The authors, unfortunately, failed to cite a landmark study3 comparing deep sclerectomy without an implant with trabeculectomy in the two eyes of the same patient in a prospective randomised fashion. At 12 months, mean IOP reduction was 12.3 (4.2) mm Hg (sclerectomy) versus 14.1 (6.4) mm Hg (trabeculectomy) (p = 0.15), and an IOP ≤21 mm Hg was achieved in 36 (92.3%) and 37 eyes (94.9%) (p = 0.9), respectively. The authors of this study concluded that deep sclerectomy might provide comparable IOP reduction with fewer complications in the management of primary open angle glaucoma.

Furthermore, the authors cite a study by Gandolfi (personal communication) supposedly providing evidence that “trabeculectomy produces lower and better sustained IOP control than either viscocanalostomy or deep sclerectomy.” The authors fail to mention however, that in this particular study postoperative YAG goniopunctures were considered as a failure criterion. Excluding goniopuncture from the success criteria would easily be compared to considering laser suture lysis or even YAG capsulotomies to be failure criteria of glaucoma or cataract surgeries. Furthermore, Gandolfi concluded that deep sclerectomy was associated with lower perturbation of lens nuclear transparency (personal communication, January 2002).

In another point worthy of reconsideration the authors cite a study4 that allegedly draws attention to high rates of hypotony and hyphaema after intraoperative conversion of deep sclerectomy to trabeculectomy following accidental intraoperative perforation of the trabeculo-Descemet’s membrane (TDM). However, the authors again fail to mention, when quoting this specific study, that “when deep sclerectomy is complicated with a perforation of the TDM, the long term success rate of the surgery is similar to that of trabeculectomy.” This conclusion would encourage the surgeons to start their surgery as a deep sclerectomy, knowing that in case of a perforation and a subsequent transformation to trabeculectomy, the chances of success would be similar to initial trabeculectomy.

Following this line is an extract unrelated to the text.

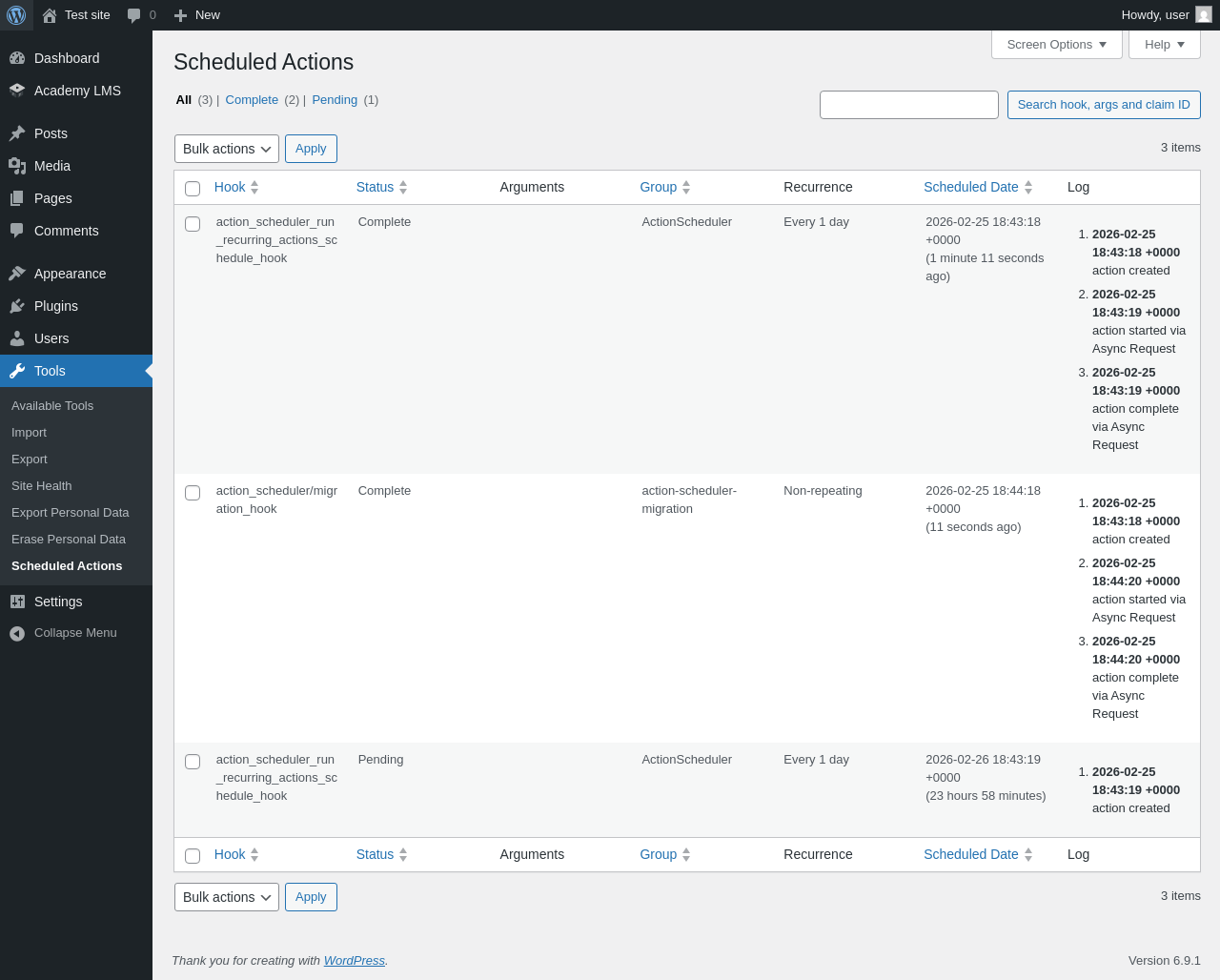Click the WordPress logo icon
1220x980 pixels.
pyautogui.click(x=16, y=15)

The authors of the paper at hand compare in their figures, to each other, for viscocanalostomy, deep sclerectomy without an implant, deep sclerectomy with collagen implant, and deep sclerectomy without suturing the superficial flap, thus drawing certain conclusions. The different techniques have one thing in common, the element of non-perforation. It is not useful to compare apples and pears.

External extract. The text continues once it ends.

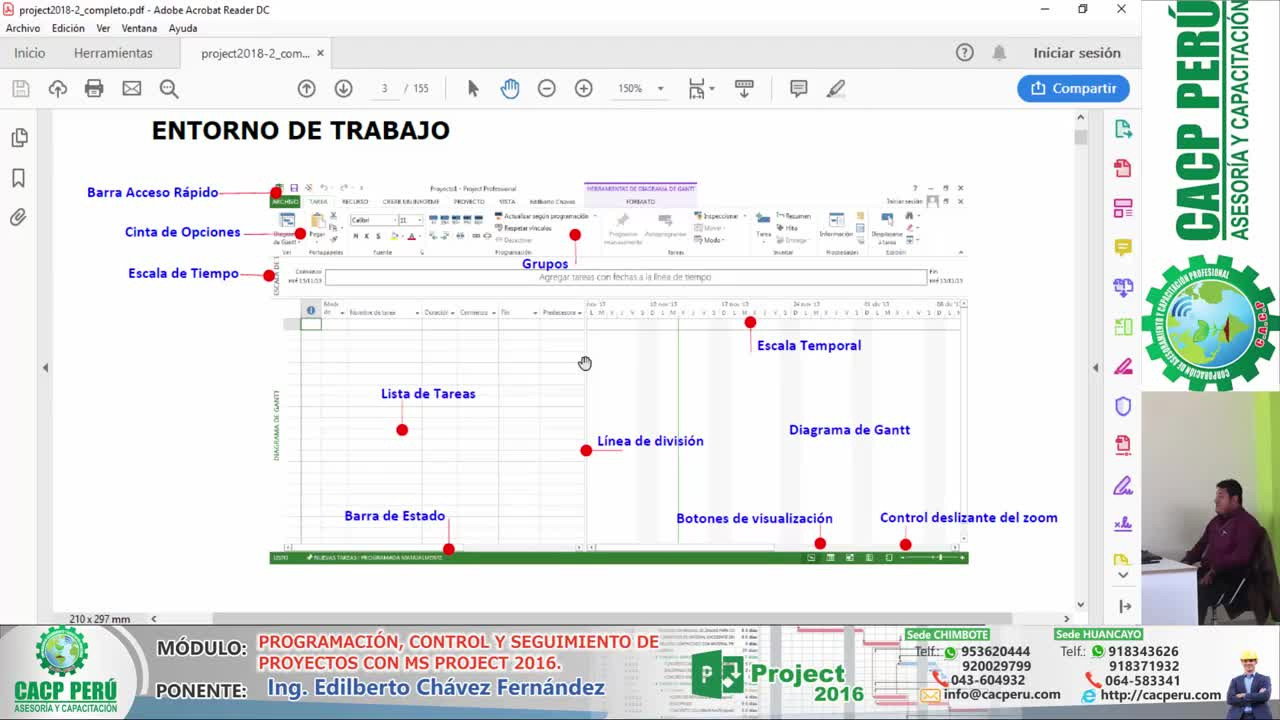Zoom out of the document
The image size is (1280, 720).
click(547, 88)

A major factor in the conflicting, often contradictory, results available is the element of long learning curves.

As an example one group reported 0% success rate in their first series of viscocanalostomy patients5 and then presented their second series with a success rate of 15%.6

The same group also analysed the depth of their dissection of the deep sclera7 to find that they dissected too superficially in 48% of their cases and too deeply in 17%; meaning that the proper depth of dissection, which should bisect transversally the Schlemm’s canal deroofing it, was not achieved in the majority of their cases.

To achieve successful non-penetrating surgery, the dissection of the deep sclerectomy needs to be correct. This entails a total excision of corneal stroma behind Descemet’s membrane and the excision of the inner wall of Schlemm’s canal and the juxtacanalicular trabeculum. An implant has to be used to maintain the scleral space patent.8 Laser goniopuncture should be performed at any postoperative stage when IOP mounts beyond the target pressure.

We do, however, wholeheartedly agree with the authors on the importance of conducting a large scale multinational randomised prospective trial as the only possible method to compare non-penetrating glaucoma surgery, or any other new surgical practice, to trabeculectomy.